The problem: Reproduce the whole passage on compliance training for breweries, wineries, and distilleries word for word.

Document:

Breweries, wineries, and distilleries answer to three separate compliance regimes: TTB recordkeeping and reporting under 27 CFR, OSHA production-floor standards including permit-required confined spaces and hearing conservation, and state alcohol server certification for every tasting room and taproom employee who pours. Each regime requires trained people and documented proof that the training happened.
For a producer running a 15-barrel brewhouse or a 40,000-case winery, the training program is usually assembled piecemeal — and the gaps show up exactly when a TTB auditor, OSHA compliance officer, or state alcohol regulator walks in.
What Compliance Training Do Breweries, Wineries, and Distilleries Actually Need?
Map the training stack to who’s asking. TTB wants staff who can keep daily operational records and file excise reports accurately. OSHA wants cellar and packaging crews trained on permit-required confined space entry, hearing conservation on bottling and canning lines, forklift operation in the warehouse, and machine guarding on fillers, labelers, and depalletizers. State alcohol boards want certified servers in the tasting room — a requirement that changes at every state line, as our 2026 state liquor license renewal calendar shows.

[Text and element-pointing records]
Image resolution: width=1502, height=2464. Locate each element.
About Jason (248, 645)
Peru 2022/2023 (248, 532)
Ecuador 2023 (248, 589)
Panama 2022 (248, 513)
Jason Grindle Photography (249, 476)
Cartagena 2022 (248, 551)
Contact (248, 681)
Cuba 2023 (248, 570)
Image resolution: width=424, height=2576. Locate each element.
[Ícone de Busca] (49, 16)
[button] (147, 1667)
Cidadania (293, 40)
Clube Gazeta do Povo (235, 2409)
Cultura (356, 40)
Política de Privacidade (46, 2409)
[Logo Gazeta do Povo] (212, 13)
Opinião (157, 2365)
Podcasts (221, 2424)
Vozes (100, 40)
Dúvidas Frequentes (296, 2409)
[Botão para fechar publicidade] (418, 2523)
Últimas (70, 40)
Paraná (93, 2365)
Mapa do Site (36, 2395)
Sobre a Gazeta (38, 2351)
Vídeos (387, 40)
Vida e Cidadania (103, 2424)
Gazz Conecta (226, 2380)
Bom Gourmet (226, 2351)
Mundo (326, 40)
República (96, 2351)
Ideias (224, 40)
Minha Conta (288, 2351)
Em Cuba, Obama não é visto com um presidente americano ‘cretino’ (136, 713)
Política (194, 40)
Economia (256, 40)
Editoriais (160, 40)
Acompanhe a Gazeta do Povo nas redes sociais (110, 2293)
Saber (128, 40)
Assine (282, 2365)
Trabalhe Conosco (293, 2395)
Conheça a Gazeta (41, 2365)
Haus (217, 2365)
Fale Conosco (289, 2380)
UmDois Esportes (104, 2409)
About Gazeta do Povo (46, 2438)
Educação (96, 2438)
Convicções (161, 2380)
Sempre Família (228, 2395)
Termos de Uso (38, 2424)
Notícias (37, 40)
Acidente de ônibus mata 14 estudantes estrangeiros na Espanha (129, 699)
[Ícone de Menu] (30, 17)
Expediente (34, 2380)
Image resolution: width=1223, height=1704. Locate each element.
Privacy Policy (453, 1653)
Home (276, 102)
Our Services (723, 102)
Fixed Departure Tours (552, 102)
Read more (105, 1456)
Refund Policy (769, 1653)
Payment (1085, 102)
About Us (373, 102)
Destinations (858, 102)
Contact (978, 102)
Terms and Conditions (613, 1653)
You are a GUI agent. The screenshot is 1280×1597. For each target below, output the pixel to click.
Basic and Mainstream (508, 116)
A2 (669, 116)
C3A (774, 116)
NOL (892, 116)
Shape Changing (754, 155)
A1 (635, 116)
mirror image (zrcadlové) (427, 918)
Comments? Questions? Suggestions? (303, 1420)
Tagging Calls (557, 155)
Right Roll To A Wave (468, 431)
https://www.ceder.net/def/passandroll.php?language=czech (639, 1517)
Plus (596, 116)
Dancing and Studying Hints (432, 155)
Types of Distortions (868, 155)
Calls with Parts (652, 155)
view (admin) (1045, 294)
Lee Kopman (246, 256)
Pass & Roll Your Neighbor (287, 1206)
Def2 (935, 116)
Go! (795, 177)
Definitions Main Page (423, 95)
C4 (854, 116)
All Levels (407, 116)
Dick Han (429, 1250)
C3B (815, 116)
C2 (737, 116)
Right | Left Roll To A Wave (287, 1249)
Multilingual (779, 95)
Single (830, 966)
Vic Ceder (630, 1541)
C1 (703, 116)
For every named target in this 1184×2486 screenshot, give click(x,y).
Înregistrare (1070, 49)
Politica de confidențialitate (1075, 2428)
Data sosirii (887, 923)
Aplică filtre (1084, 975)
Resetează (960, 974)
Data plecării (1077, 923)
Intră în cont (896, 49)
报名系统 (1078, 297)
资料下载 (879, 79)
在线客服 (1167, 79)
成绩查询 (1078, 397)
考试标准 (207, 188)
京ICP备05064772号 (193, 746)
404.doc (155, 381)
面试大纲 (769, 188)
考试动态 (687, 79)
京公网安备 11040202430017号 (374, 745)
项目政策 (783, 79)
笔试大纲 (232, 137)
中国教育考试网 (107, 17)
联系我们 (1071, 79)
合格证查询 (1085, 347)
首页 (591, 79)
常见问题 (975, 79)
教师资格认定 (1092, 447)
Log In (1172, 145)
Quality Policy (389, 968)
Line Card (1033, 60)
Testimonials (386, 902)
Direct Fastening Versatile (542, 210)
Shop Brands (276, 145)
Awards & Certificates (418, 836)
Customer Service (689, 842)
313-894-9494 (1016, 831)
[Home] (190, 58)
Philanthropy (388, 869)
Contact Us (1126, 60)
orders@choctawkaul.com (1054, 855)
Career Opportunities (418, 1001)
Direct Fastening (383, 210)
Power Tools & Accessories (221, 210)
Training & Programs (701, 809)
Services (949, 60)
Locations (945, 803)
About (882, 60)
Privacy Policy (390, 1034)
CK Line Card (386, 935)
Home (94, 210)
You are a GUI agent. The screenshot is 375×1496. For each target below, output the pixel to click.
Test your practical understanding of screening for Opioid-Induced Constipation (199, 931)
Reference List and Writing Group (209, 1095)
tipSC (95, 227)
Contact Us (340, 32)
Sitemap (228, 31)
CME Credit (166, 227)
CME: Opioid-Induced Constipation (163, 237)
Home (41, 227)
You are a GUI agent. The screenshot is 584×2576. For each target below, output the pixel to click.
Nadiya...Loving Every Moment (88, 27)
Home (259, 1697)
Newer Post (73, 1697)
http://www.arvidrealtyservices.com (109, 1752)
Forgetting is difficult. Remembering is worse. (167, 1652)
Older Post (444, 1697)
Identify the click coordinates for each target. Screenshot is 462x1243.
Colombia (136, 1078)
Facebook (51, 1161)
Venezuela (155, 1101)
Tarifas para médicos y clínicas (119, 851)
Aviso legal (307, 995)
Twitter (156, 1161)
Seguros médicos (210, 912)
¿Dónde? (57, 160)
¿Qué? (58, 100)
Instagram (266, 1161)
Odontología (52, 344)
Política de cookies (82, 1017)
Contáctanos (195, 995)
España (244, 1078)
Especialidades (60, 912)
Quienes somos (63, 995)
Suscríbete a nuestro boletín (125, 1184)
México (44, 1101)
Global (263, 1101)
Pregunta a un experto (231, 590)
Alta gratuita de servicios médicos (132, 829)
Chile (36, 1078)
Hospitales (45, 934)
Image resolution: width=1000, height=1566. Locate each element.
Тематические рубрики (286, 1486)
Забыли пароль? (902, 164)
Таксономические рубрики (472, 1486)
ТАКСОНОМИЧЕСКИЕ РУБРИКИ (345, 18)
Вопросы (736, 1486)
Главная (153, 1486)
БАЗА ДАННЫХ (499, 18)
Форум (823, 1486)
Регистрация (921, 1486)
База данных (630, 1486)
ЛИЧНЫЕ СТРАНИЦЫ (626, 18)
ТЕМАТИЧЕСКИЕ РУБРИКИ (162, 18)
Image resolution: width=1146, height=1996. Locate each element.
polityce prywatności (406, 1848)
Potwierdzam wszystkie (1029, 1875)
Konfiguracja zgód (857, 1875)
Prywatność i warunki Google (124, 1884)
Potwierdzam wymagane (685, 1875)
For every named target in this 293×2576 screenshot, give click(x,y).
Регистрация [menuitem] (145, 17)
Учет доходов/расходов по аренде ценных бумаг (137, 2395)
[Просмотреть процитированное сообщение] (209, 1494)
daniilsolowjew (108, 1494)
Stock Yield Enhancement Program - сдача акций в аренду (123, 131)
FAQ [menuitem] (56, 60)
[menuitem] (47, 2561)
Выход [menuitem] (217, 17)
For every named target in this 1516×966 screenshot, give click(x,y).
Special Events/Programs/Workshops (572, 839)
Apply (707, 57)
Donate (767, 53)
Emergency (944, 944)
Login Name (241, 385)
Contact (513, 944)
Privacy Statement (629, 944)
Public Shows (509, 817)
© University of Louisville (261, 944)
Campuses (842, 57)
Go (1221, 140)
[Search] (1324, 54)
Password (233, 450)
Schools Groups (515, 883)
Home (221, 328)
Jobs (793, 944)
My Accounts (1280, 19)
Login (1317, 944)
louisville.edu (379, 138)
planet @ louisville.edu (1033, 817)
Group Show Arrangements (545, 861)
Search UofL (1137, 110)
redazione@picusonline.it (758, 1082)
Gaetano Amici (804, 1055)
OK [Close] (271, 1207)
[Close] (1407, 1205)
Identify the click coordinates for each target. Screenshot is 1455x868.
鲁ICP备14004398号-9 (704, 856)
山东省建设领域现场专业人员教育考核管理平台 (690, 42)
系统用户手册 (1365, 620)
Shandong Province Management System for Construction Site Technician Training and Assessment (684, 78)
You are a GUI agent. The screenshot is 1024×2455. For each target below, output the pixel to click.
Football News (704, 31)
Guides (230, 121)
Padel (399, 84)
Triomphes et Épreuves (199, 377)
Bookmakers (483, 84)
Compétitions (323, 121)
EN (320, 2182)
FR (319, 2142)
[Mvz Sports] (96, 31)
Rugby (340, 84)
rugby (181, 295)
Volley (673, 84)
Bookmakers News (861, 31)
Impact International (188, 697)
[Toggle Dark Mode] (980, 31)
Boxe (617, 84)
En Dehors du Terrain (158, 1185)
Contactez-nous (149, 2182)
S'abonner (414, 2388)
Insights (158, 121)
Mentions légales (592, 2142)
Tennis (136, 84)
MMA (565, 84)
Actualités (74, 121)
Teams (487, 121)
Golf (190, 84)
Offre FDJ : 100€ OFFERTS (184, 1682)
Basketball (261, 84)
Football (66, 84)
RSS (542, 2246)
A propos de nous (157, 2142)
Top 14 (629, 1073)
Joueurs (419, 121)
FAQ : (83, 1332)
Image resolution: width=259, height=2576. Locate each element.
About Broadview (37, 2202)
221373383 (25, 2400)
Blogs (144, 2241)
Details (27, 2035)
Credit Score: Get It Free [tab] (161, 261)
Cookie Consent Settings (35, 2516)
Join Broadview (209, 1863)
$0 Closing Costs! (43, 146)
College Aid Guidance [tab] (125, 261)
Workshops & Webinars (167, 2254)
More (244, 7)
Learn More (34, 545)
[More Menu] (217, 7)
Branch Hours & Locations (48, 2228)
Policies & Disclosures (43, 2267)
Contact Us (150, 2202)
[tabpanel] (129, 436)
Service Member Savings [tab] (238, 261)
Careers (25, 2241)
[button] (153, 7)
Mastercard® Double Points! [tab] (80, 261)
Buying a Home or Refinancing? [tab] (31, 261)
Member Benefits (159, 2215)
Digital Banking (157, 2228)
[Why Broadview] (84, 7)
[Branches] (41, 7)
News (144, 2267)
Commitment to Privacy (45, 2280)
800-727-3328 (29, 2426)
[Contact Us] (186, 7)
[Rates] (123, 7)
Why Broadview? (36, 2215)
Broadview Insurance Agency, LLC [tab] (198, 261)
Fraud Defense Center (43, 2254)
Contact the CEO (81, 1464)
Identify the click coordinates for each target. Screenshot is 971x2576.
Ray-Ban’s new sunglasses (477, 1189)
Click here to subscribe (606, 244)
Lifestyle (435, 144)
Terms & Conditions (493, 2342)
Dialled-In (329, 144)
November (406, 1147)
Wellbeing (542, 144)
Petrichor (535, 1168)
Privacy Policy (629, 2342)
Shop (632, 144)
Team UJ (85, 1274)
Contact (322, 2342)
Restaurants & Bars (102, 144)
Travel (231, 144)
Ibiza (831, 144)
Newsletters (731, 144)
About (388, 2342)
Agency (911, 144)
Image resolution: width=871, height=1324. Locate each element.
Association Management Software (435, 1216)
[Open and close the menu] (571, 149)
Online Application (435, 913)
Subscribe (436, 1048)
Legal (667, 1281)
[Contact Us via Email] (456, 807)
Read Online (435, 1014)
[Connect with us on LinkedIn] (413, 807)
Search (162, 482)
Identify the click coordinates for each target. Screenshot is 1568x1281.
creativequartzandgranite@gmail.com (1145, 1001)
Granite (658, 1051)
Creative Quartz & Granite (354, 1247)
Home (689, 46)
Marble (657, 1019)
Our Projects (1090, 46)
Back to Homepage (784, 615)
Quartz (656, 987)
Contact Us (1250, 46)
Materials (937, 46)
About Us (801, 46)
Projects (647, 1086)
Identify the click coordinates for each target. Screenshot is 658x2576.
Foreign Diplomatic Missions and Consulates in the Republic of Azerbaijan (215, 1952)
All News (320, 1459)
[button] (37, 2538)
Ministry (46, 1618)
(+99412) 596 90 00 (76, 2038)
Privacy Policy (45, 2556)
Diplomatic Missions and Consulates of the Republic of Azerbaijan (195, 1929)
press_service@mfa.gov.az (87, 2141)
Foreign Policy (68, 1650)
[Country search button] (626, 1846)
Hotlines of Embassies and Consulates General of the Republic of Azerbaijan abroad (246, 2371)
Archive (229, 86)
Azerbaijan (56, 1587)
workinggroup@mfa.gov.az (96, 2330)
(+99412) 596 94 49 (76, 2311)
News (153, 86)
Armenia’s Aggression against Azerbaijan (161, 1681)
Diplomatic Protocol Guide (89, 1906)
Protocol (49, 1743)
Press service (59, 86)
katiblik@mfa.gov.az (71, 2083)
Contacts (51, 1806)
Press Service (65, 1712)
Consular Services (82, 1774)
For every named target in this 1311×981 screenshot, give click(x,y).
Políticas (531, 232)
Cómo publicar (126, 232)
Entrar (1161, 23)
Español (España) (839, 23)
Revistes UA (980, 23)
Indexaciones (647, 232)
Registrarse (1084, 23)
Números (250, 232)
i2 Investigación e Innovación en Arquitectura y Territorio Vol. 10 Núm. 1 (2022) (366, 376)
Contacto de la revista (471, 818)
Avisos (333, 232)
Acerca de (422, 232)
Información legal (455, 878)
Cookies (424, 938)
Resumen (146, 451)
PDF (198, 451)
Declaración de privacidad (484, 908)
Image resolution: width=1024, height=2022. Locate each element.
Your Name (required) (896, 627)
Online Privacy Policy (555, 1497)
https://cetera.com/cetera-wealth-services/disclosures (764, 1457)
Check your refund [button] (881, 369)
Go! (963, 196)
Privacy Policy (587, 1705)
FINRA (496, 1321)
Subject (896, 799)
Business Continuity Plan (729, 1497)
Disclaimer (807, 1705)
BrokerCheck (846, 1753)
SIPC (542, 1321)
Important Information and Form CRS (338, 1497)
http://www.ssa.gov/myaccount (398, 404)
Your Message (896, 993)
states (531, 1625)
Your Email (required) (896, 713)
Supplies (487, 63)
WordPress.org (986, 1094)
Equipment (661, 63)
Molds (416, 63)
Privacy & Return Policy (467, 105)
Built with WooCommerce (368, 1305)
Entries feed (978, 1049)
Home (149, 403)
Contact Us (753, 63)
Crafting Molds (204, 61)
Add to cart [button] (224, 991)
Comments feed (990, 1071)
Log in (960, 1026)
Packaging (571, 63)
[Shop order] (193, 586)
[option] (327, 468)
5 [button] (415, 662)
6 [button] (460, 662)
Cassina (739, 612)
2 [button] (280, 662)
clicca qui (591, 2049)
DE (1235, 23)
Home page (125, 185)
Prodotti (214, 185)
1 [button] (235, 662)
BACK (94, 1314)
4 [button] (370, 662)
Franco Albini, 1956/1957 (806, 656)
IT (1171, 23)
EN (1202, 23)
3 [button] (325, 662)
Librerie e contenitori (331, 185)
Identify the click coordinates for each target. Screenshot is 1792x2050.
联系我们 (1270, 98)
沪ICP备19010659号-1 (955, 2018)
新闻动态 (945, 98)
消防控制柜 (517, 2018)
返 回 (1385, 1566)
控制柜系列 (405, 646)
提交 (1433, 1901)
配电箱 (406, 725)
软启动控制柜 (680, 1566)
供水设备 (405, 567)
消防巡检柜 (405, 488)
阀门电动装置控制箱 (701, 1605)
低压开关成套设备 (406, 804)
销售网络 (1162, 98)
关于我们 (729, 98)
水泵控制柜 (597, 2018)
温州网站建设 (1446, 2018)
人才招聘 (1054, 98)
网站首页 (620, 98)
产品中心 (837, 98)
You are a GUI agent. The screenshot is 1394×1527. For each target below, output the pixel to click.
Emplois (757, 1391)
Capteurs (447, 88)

Problem solution:
Breweries, wineries, and distilleries answer to three separate compliance regimes: TTB recordkeeping and reporting under 27 CFR, OSHA production-floor standards including permit-required confined spaces and hearing conservation, and state alcohol server certification for every tasting room and taproom employee who pours. Each regime requires trained people and documented proof that the training happened.
For a producer running a 15-barrel brewhouse or a 40,000-case winery, the training program is usually assembled piecemeal — and the gaps show up exactly when a TTB auditor, OSHA compliance officer, or state alcohol regulator walks in.
What Compliance Training Do Breweries, Wineries, and Distilleries Actually Need?
Map the training stack to who’s asking. TTB wants staff who can keep daily operational records and file excise reports accurately. OSHA wants cellar and packaging crews trained on permit-required confined space entry, hearing conservation on bottling and canning lines, forklift operation in the warehouse, and machine guarding on fillers, labelers, and depalletizers. State alcohol boards want certified servers in the tasting room — a requirement that changes at every state line, as our 2026 state liquor license renewal calendar shows.